Convert everything from the start of the records down to the line containing "will pyautogui.click(x=366, y=78)." into a two-column CSV with the headers instruction and response. Each row should hold one record's text and its answer, each in a single quoted field with line breaks replaced by spaces.
##### DATA SUPPLIED #####
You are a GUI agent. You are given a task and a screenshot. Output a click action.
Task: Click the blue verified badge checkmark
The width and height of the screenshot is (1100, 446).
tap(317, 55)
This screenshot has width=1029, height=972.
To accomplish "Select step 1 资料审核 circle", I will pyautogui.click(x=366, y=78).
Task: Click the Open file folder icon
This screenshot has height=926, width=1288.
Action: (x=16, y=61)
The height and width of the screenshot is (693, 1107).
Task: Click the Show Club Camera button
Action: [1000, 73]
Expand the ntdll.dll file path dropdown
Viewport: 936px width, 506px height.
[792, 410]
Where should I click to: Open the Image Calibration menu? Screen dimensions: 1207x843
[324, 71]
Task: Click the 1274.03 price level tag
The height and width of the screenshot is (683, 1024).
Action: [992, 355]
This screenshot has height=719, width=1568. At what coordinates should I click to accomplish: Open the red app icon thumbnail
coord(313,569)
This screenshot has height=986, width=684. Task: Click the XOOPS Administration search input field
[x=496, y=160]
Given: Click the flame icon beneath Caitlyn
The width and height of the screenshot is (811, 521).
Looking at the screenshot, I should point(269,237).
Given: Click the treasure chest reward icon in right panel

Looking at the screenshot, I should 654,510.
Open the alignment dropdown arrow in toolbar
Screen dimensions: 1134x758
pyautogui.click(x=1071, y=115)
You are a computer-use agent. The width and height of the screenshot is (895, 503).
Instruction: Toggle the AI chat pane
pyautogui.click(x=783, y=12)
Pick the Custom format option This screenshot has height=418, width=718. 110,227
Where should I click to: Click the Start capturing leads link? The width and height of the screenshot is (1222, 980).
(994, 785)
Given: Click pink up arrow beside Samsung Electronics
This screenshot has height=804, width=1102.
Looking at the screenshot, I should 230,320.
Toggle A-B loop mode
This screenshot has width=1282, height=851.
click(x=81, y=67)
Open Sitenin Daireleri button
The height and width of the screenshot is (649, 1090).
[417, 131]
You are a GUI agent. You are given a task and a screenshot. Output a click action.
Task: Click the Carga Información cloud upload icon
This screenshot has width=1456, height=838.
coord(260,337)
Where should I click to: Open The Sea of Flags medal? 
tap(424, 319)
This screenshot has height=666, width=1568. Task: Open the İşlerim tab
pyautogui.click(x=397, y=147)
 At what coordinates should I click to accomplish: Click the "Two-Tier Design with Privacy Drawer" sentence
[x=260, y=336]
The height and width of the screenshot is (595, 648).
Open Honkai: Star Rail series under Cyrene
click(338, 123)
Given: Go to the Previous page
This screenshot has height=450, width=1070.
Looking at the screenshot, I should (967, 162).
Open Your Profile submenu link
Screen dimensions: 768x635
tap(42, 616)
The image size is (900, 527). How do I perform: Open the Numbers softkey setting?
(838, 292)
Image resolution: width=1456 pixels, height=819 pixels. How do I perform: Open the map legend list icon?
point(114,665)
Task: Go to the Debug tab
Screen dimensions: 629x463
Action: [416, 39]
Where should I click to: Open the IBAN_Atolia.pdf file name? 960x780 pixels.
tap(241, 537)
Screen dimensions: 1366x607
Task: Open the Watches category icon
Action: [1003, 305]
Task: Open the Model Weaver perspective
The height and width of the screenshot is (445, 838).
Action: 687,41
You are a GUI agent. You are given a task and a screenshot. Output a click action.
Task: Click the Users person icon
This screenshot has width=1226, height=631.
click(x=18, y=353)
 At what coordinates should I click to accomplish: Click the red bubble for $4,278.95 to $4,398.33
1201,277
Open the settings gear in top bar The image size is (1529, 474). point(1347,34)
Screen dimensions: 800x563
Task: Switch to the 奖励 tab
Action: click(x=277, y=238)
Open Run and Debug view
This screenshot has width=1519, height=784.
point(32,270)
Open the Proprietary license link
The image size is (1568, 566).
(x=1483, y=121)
#####
_TASK RESULT_
instruction,response
"You are a GUI agent. You are given a task and a screenshot. Output a click action. Task: Click the blue verified badge checkmark The width and height of the screenshot is (1100, 446).","tap(317, 55)"
"This screenshot has width=1029, height=972. To accomplish ""Select step 1 资料审核 circle"",","I will pyautogui.click(x=366, y=78)."